On donne au sujet 9 points disposés en carré comme dans la figure ci-dessous:
Question : comment réunir les points par quatre lignes droites, sans lever le crayon ?
Figure 2 : problème des 9 points
Notons enfin que Max Wertheimer a montré que lʹinsight caractérisait la pensée créatrice. Cette pensée créatrice est au centre de la résolution de problème et vraisemblablement plus encore dans la situation que nous allons proposer au sujet, comme nous allons le découvrir maintenant.

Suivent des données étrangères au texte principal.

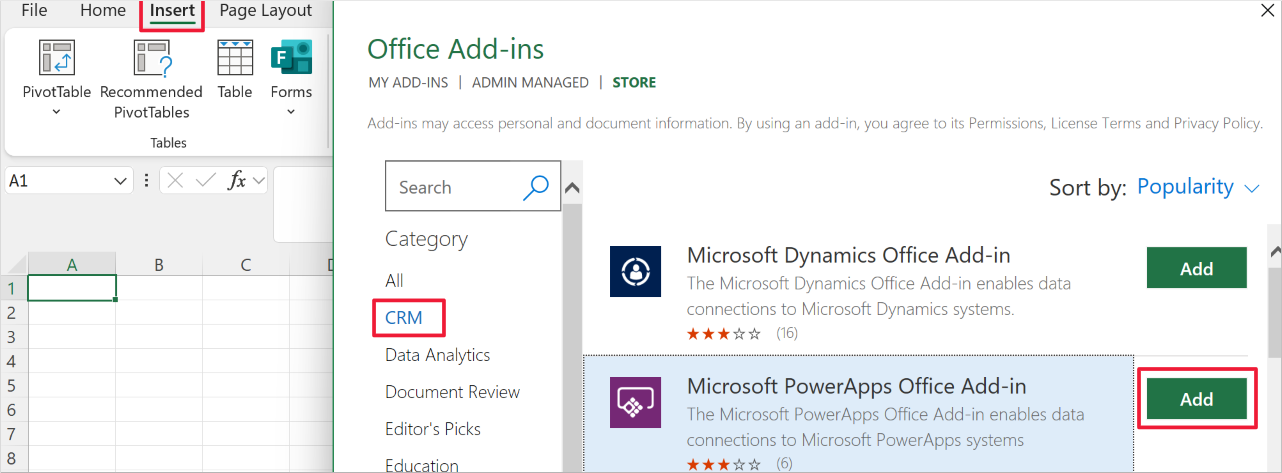Click the Microsoft Dynamics add-in icon

635,271
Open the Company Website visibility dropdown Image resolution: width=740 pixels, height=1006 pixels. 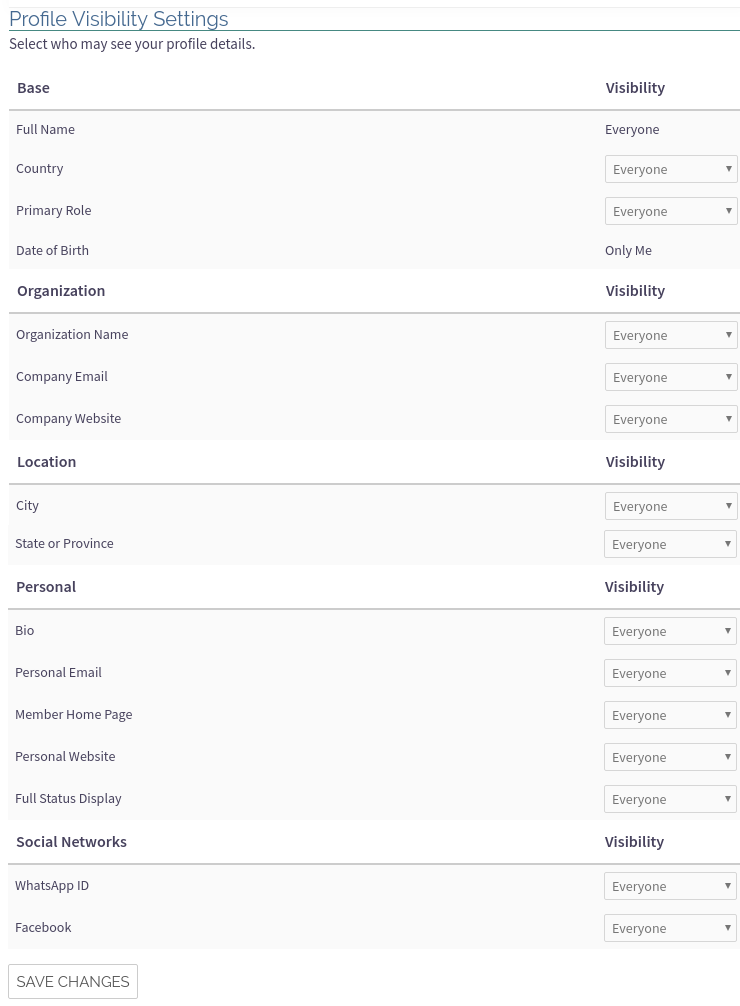click(671, 418)
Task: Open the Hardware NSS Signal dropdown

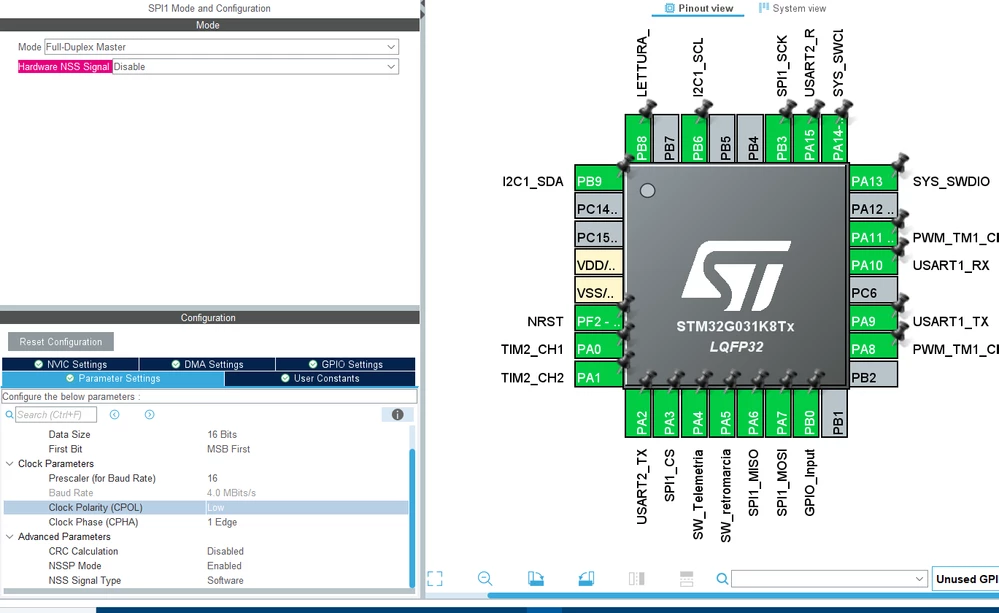Action: (255, 67)
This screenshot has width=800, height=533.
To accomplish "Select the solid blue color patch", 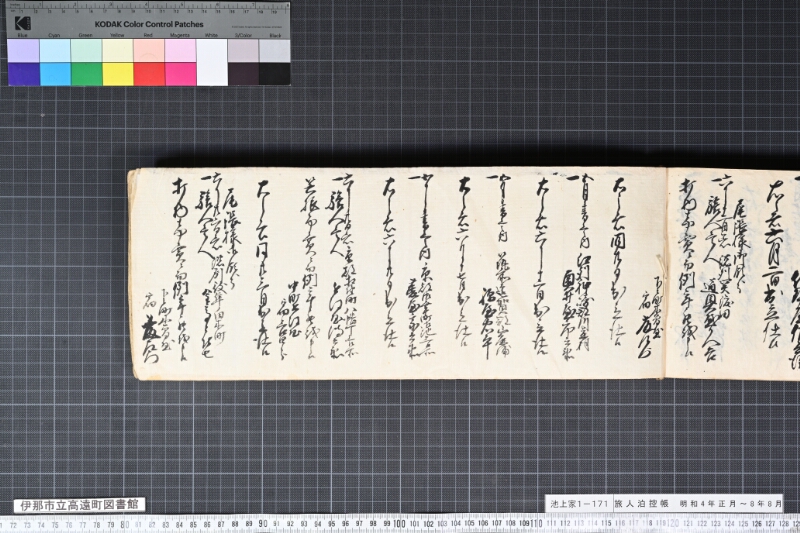I will [23, 74].
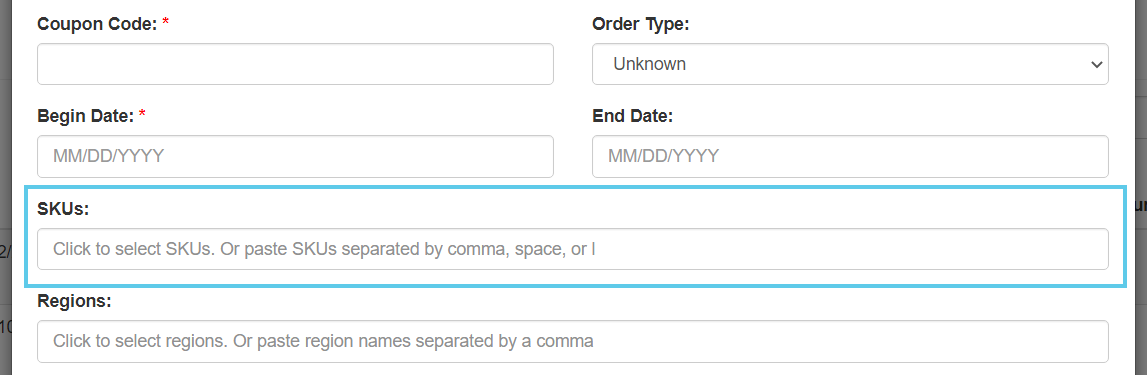Open the Order Type dropdown

tap(850, 64)
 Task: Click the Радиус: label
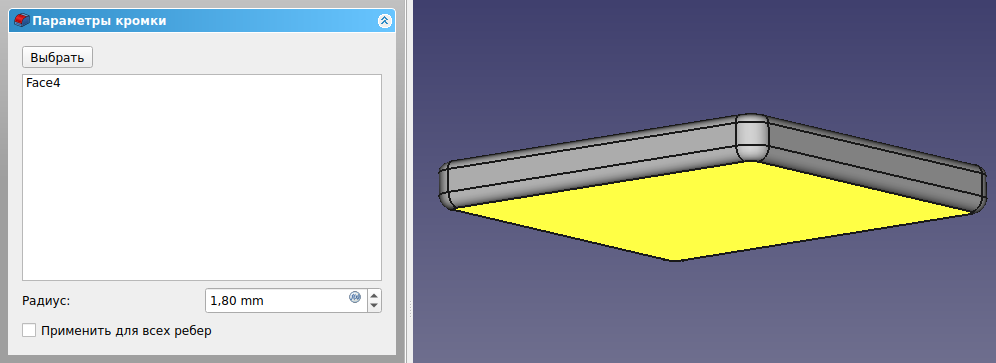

A ce point de notre développement, nous avons vu que, si lʹhomme dispose dʹun langage verbal sophistiqué quʹil a élaboré et sur lequel il sʹappuie pour ses raisonnements, il reste que dʹautres formes dʹinformation sont disponibles. Dʹautres formes dʹinformation quʹil sait traiter et utiliser dans ses mêmes raisonnements. En effet, nous avons vu que lʹinformation visuelle, par exemple, était en mesure dʹalimenter les processus cognitifs et , avec les gestaltistes, quʹelle pouvait jouer un rôle tout à fait particulier pour une résolution de problème. Tous ces traitements peuvent alors être à lʹorigine des différences entre individus, faisant quʹune situation sera problématique pour certains, alors quʹelle ne le sera pas pour dʹautres. Cʹest ce qui nous a conduit à détailler les caractéristiques mobilisables du sujet pour la résolution de la tâche qui lui est proposée. Il nous faut maintenant porter notre attention sur la seconde composante de la situation, la tâche.